EXERCISE INPUTS:
★ ★ ★ ★

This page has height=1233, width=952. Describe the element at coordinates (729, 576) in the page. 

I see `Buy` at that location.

★ ★ ★ ★

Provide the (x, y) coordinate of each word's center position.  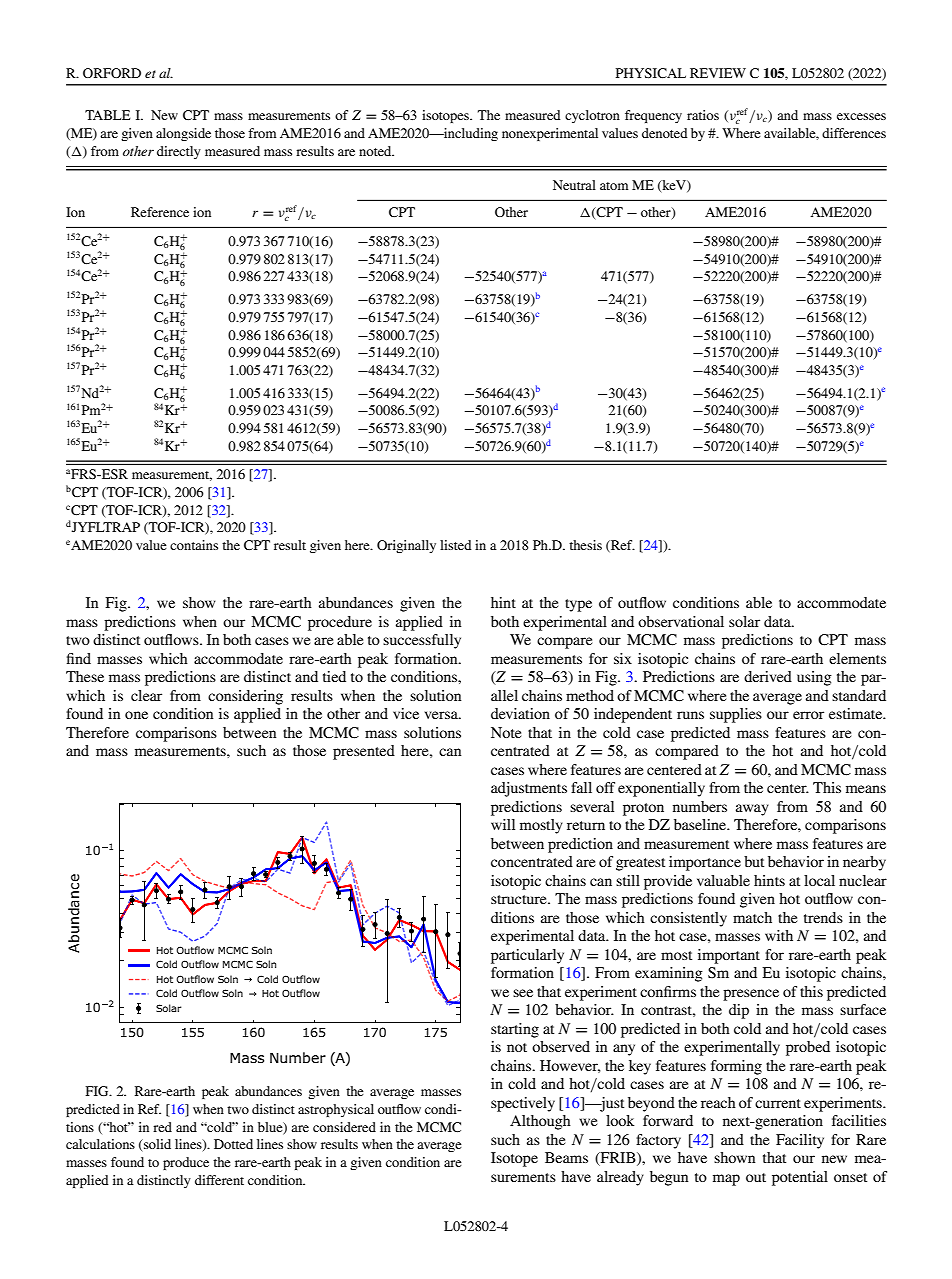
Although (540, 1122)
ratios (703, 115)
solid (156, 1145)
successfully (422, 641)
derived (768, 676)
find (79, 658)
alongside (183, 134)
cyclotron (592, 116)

★ ★ ★ ★

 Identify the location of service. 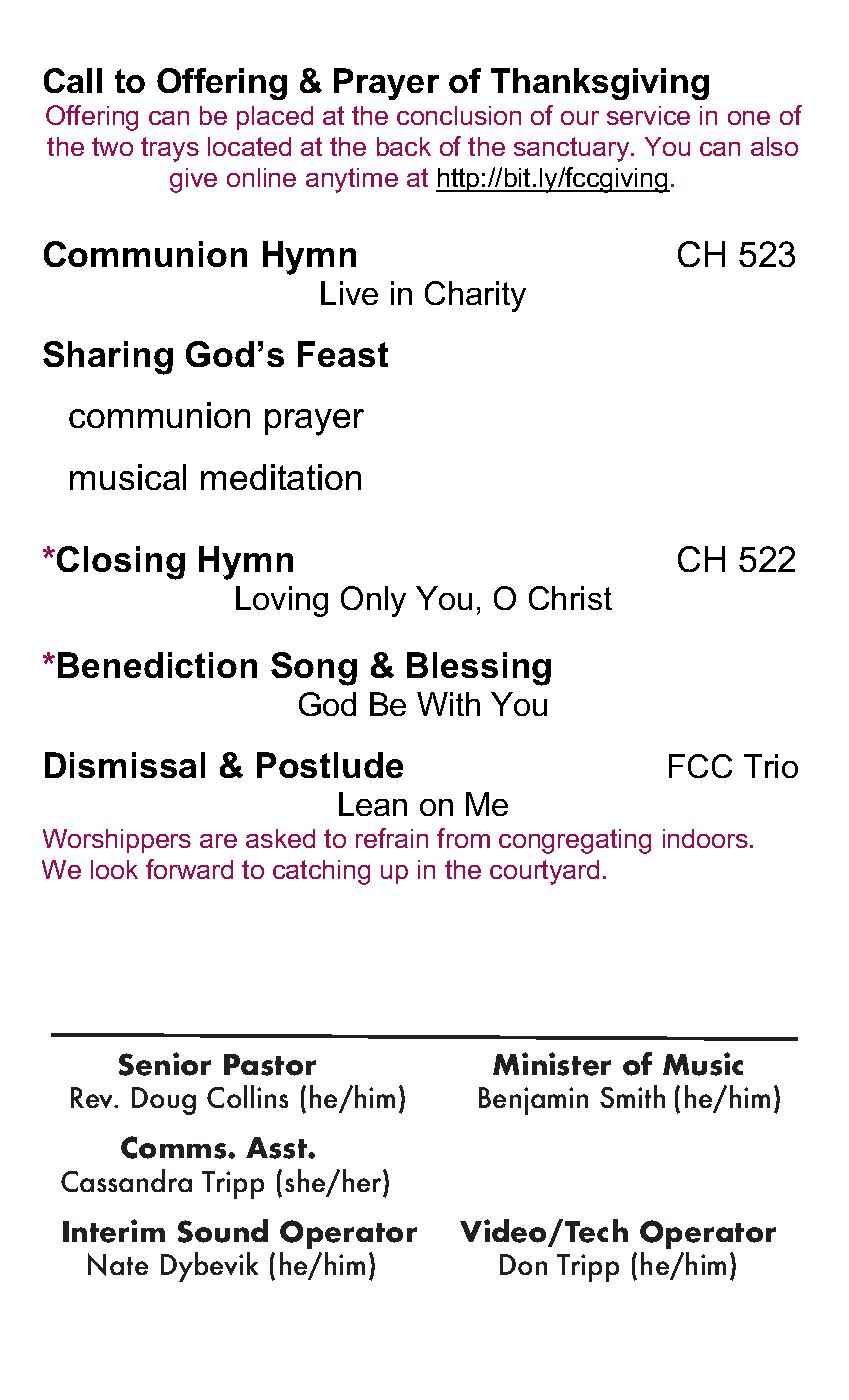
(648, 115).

★ ★ ★ ★

SET PROBLEM:
Rewrite the rows from the line containing "solid (156, 1145)" up to and including the line containing "cyclotron (592, 116)", swapping "derived" for "obtained" and leaving everything else the same. Give only those lines.

COMPLETED EXERCISE:
solid (156, 1145)
successfully (422, 641)
obtained (768, 676)
find (79, 658)
alongside (183, 134)
cyclotron (592, 116)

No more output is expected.